TASK OBJECTIVE: Set out exactly, line by line, the stretch of data below that begins at the line containing "You are a computer-use" and ends at the line containing "Instruction: Click the", with both ends kept.

STORED DATA:
>>>
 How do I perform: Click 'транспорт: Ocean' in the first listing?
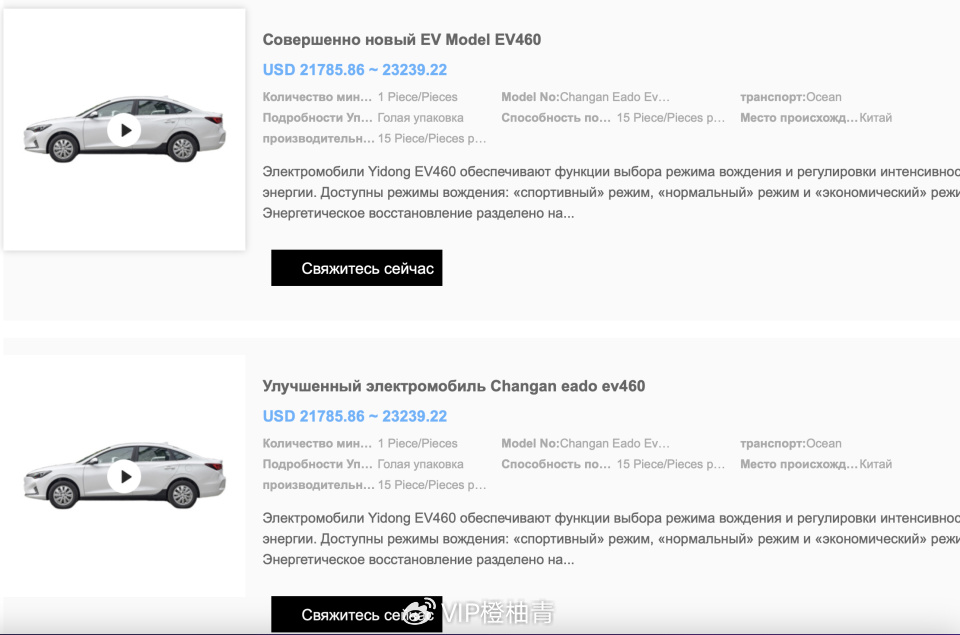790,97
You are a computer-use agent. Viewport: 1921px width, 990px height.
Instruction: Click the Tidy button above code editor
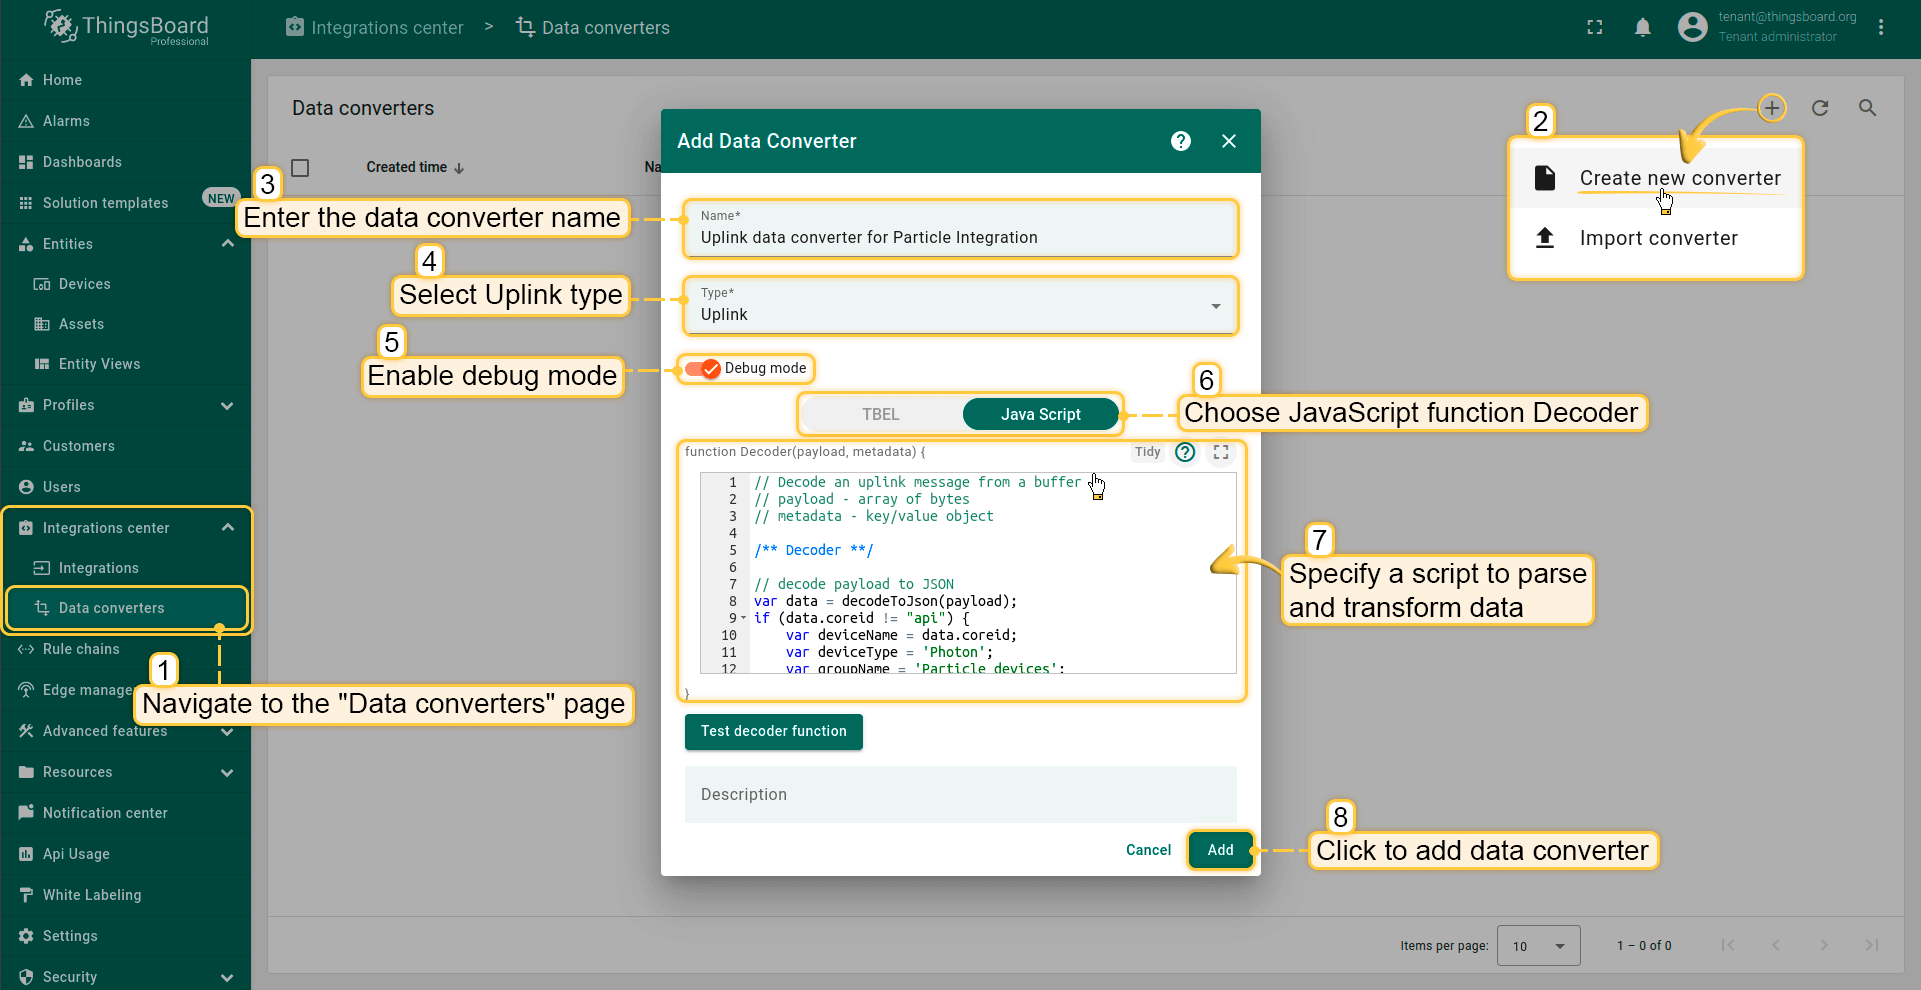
<<<
>>>
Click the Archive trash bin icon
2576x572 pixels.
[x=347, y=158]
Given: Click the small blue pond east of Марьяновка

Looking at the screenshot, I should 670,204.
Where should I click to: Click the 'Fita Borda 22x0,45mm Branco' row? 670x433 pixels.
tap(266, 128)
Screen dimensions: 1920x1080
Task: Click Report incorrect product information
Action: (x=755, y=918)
<<<
RESULT:
You are a computer-use agent. Viewport: 1921px width, 990px height.
Instruction: Click the Tidy button above code editor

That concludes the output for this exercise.